PROBLEM DESCRIPTION: Each line of the listing below containing the word "image" should be returned.

SOURCE DATA:
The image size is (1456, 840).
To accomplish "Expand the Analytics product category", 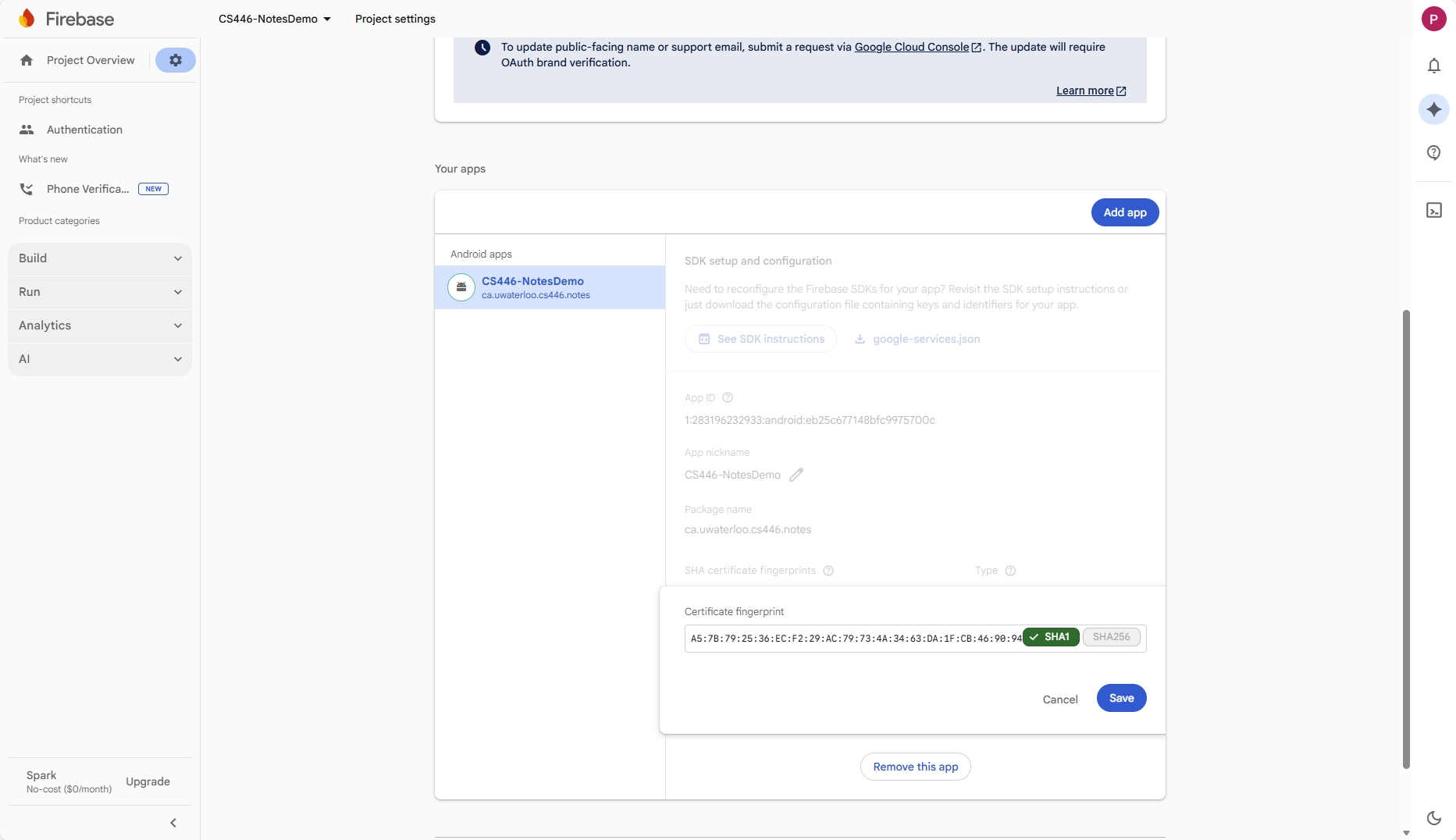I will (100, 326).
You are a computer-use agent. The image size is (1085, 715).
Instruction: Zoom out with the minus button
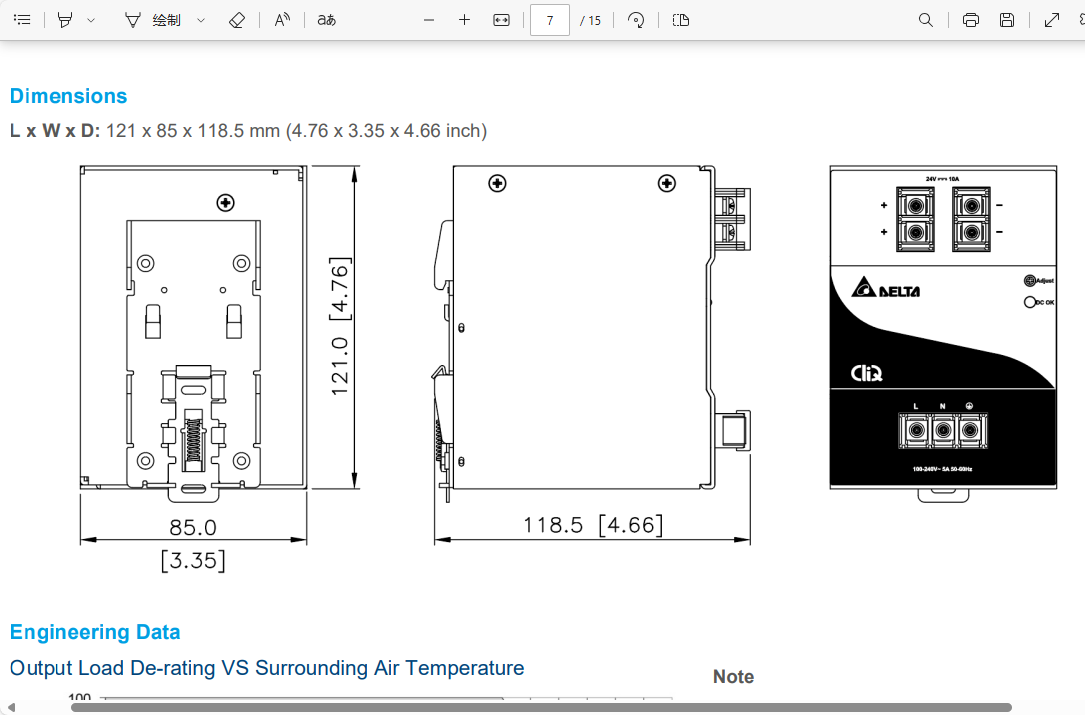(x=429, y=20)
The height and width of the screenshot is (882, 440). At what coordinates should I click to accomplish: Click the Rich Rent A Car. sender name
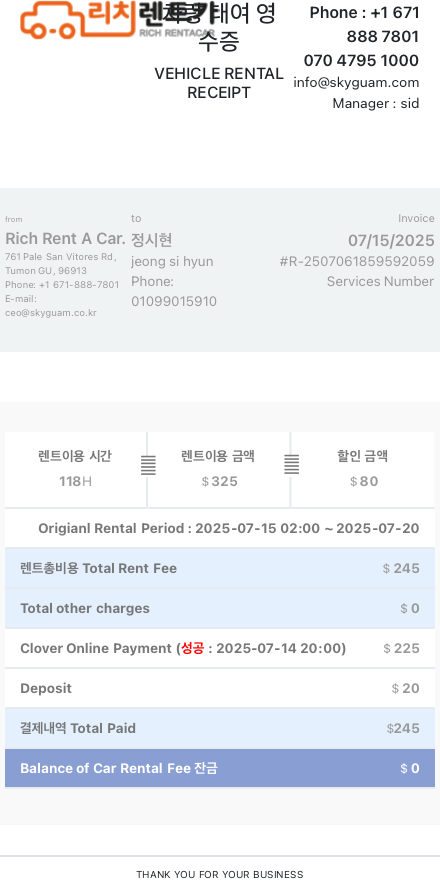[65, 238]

...

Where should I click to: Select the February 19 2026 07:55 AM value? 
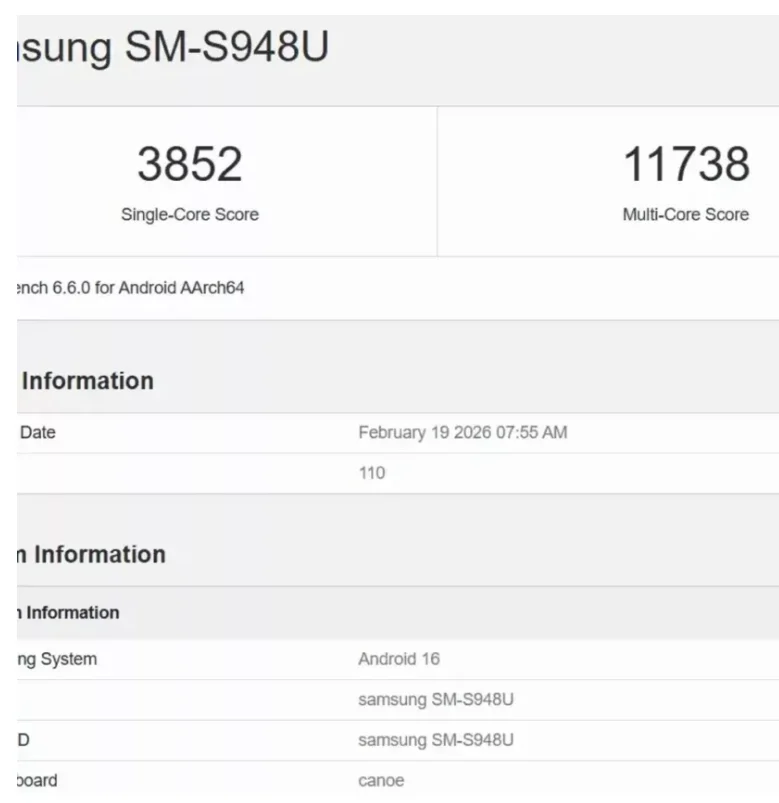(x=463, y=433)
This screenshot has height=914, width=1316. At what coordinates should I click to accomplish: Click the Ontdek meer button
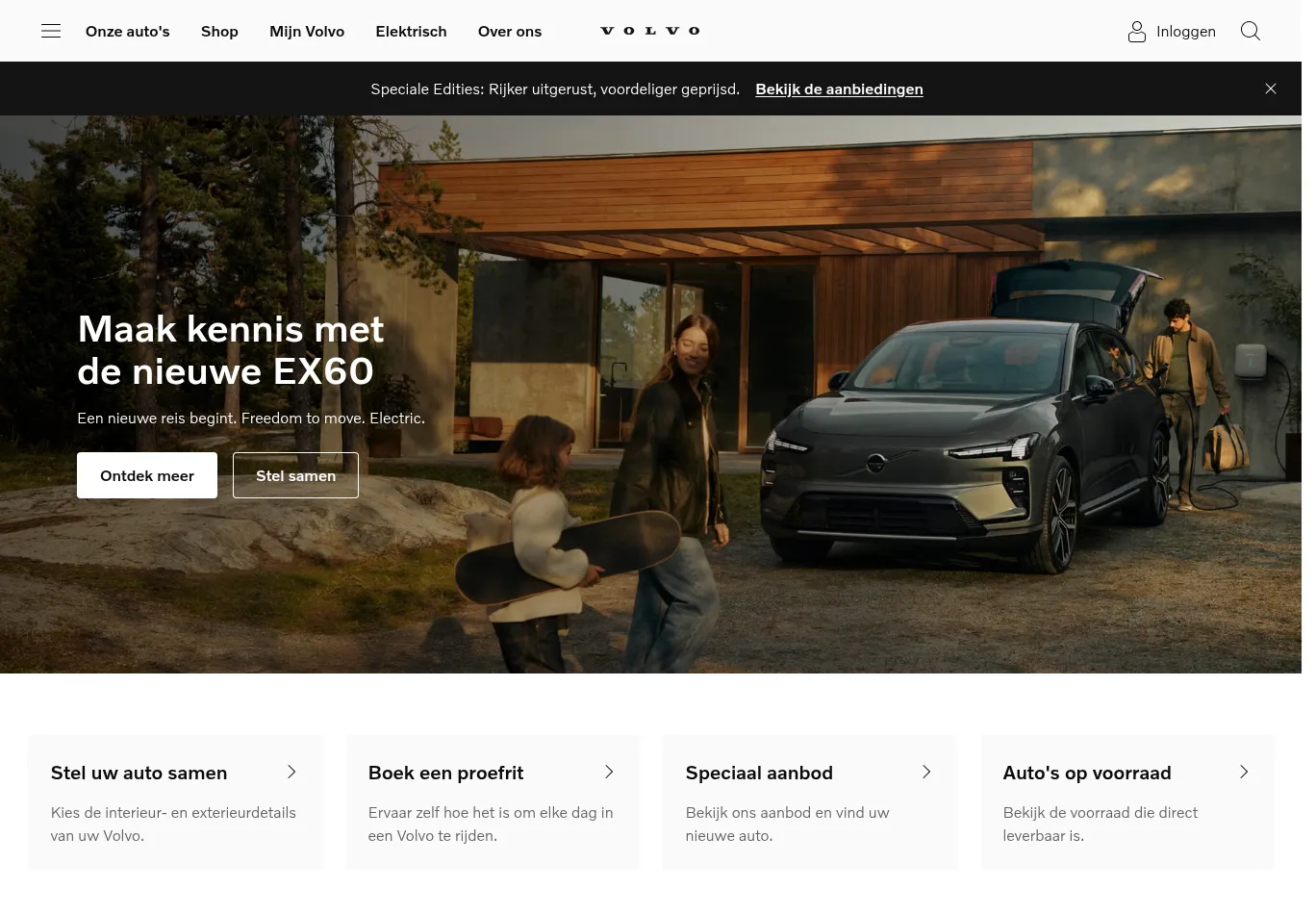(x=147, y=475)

--

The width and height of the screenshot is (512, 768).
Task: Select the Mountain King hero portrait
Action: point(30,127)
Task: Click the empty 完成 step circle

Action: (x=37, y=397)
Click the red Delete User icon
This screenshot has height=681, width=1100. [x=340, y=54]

RESULT OF THIS EXERCISE:
The image size is (1456, 840).
You are a computer-use agent. The image size is (1085, 715).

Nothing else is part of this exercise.